2. If a hypothermic patient has any sign of life, do not begin the chest compressions of CPR, even if a peripheral pulse cannot be appreciated.
a. If the patient is breathing at a suboptimal rate, assist with mouth-to-mouth or mouth-to-mask technique.
b. Perform endotracheal intubation or place a supraglottic airway for standard indications (oxygenation, ventilation, and protection of the airway).
4. If the patient is without any sign of life, begin standard CPR.

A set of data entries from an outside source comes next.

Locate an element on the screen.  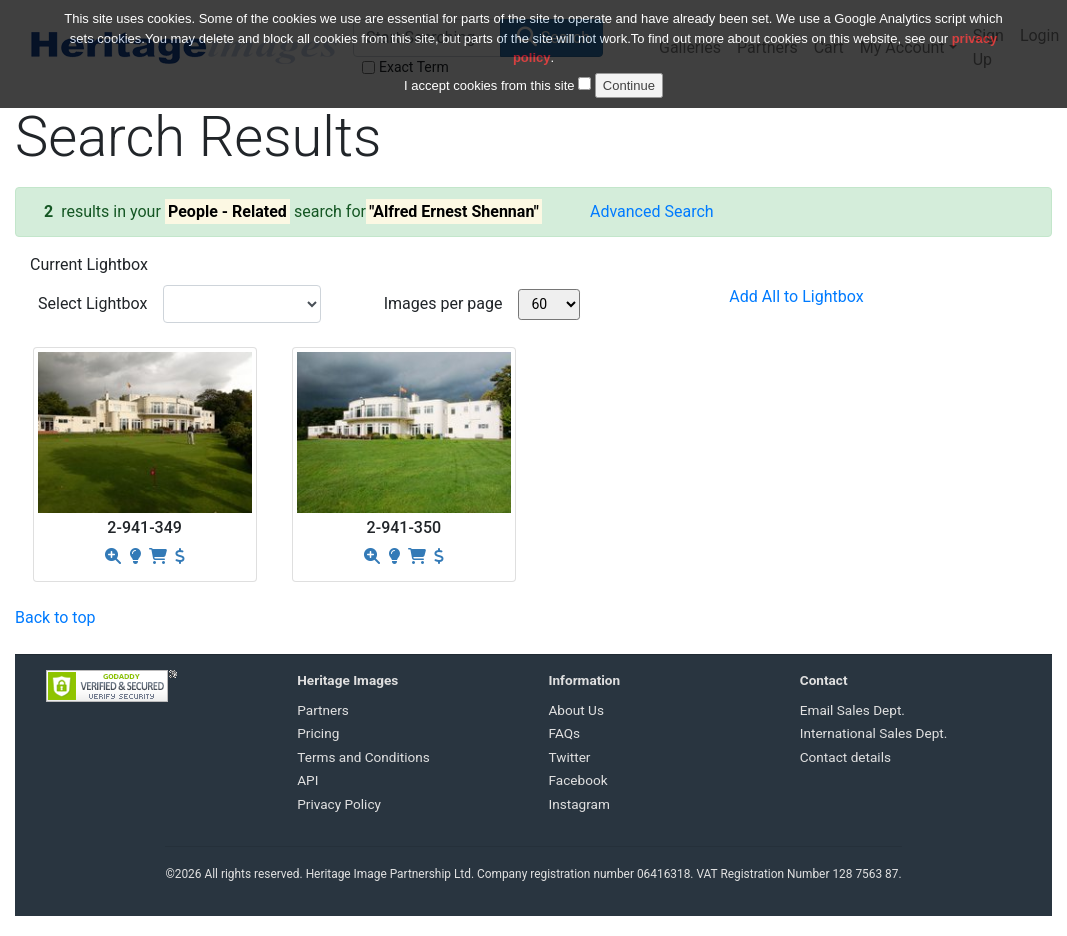
Contact details is located at coordinates (845, 757).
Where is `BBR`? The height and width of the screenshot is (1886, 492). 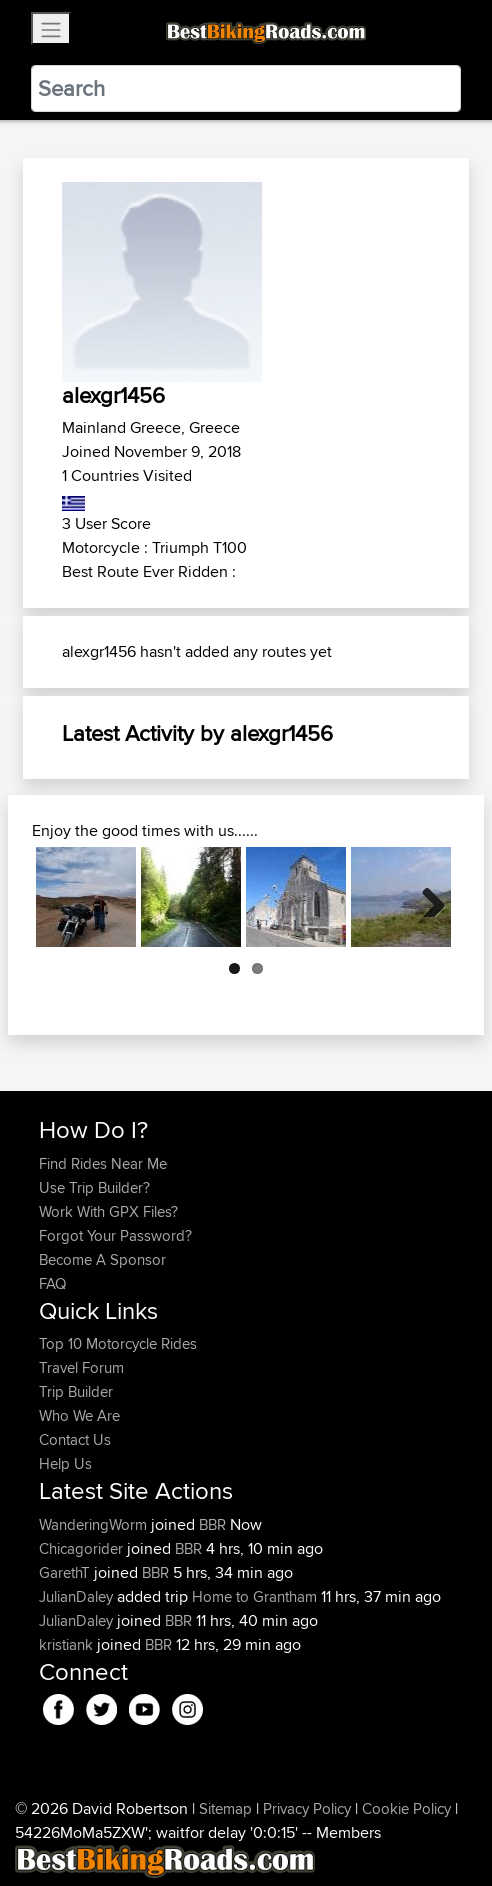 BBR is located at coordinates (212, 1524).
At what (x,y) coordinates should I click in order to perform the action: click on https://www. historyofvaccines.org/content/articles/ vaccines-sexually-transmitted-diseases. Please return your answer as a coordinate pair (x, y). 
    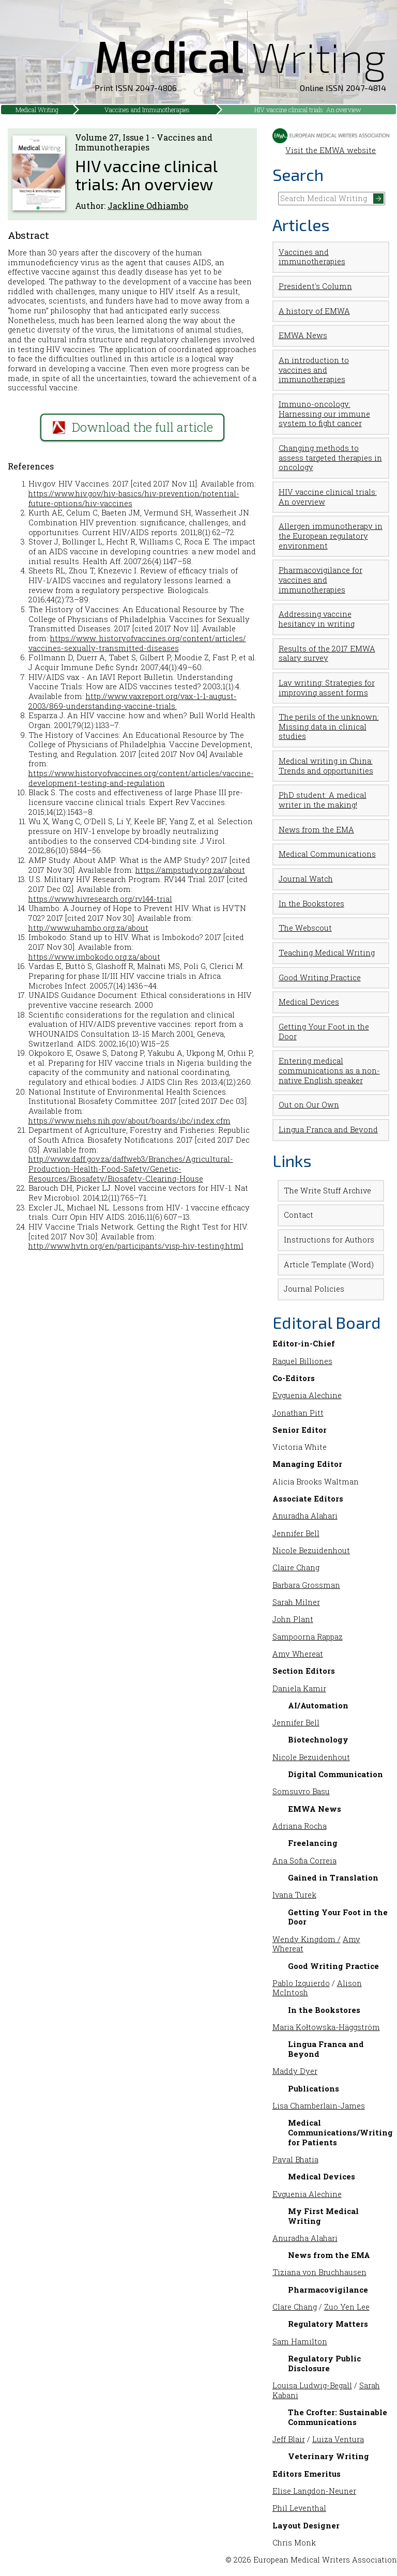
    Looking at the image, I should click on (137, 643).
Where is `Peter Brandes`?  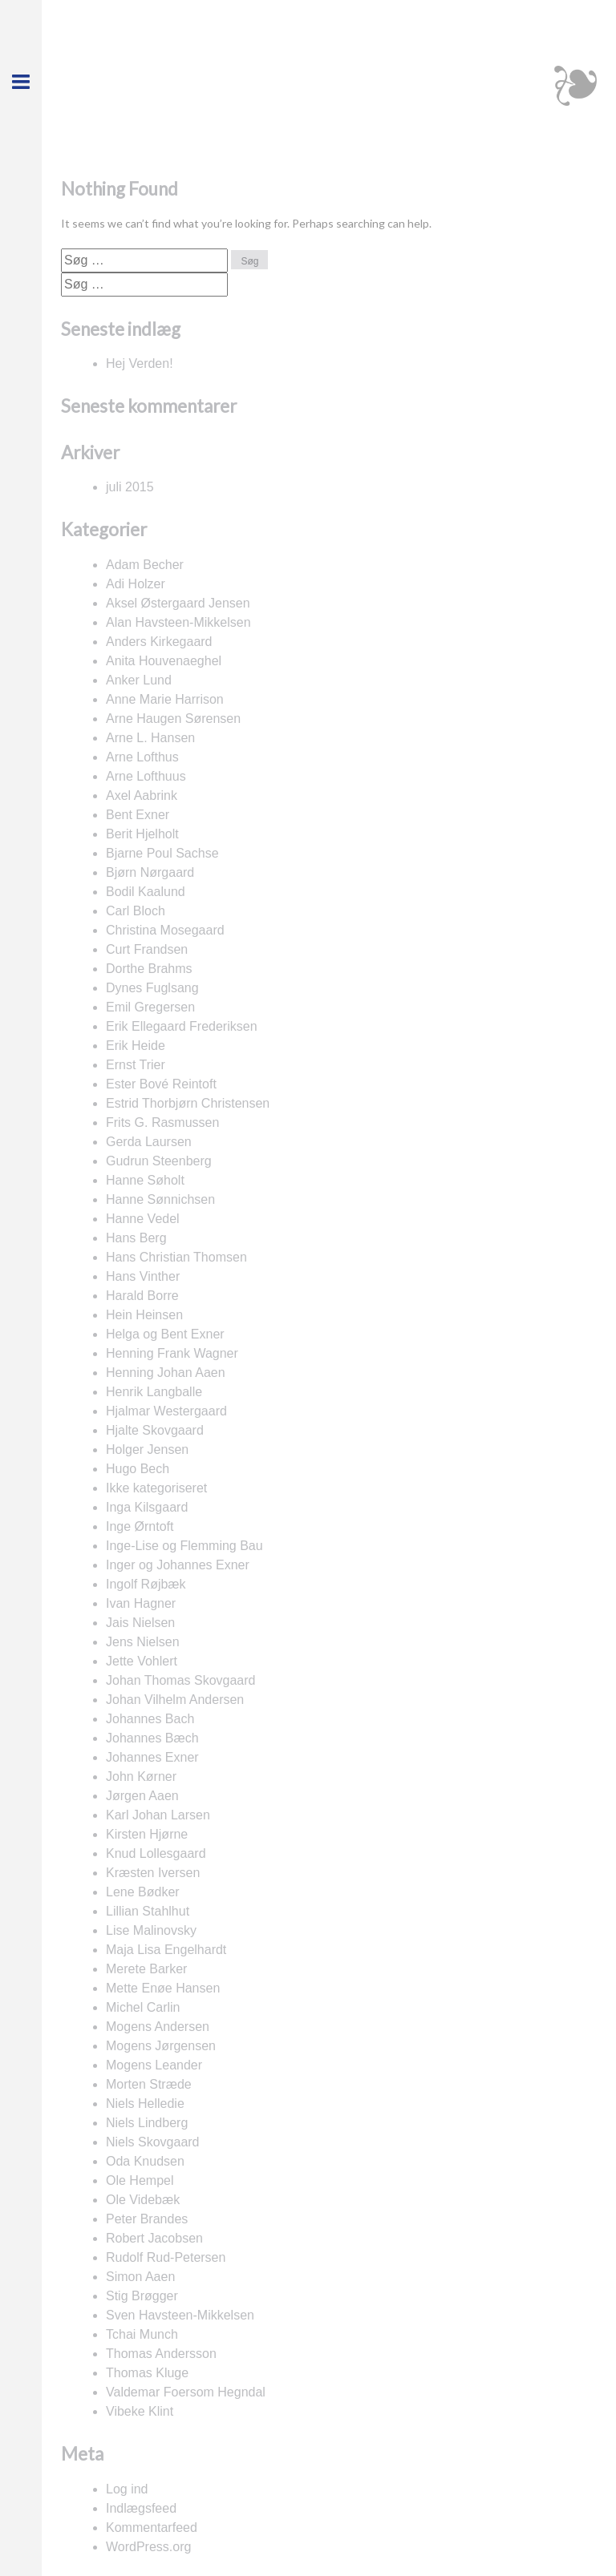 Peter Brandes is located at coordinates (147, 2219).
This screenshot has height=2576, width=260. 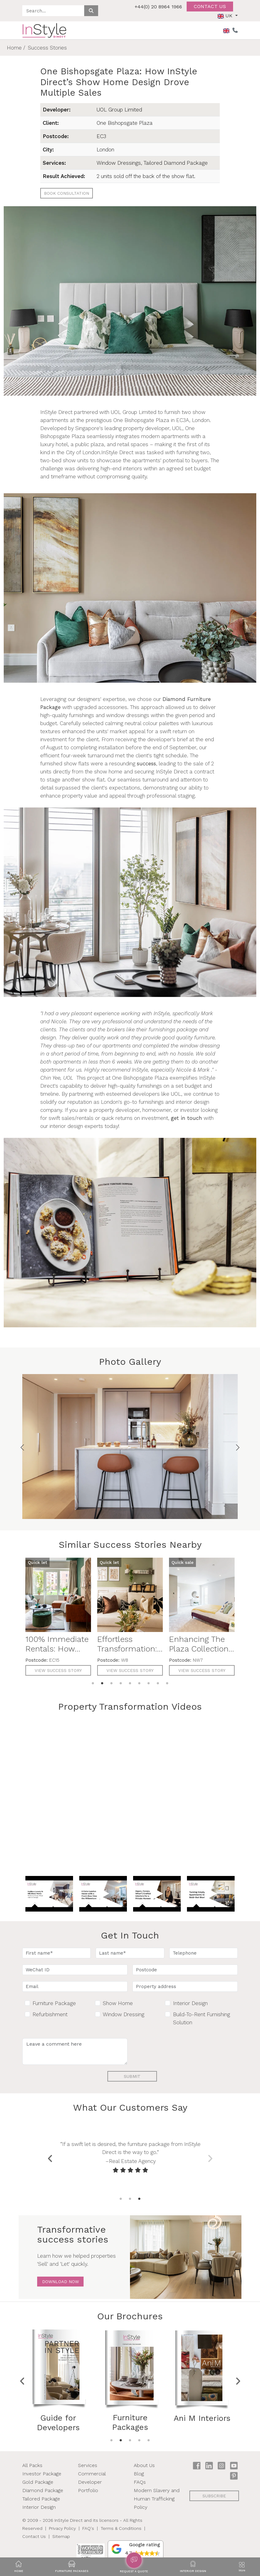 What do you see at coordinates (118, 2003) in the screenshot?
I see `Show Home` at bounding box center [118, 2003].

a. A single rescuer who is fatigued may continue at slower rates of compression and artificial breathing with some expectation that these may be adequate because of the protective effects of hypothermia.
b. Continue CPR until the patient is brought to a hospital, the rescuer is fatigued, or the rescuer is endangered.
5. Do not begin CPR if the patient has suffered obviously fatal injuries.
a. A serum potassium (K+) level greater than 10 mEq/L in the presence of hypothermia is a strong prognostic marker for death.
b. Remember that a patient who appears dead may recover from hypothermia. Fixed and dilated pupils, dependent lividity, rigid muscles, and absence of detectable vital signs may be seen in patients with profound hypothermia. If in doubt, begin the resuscitation.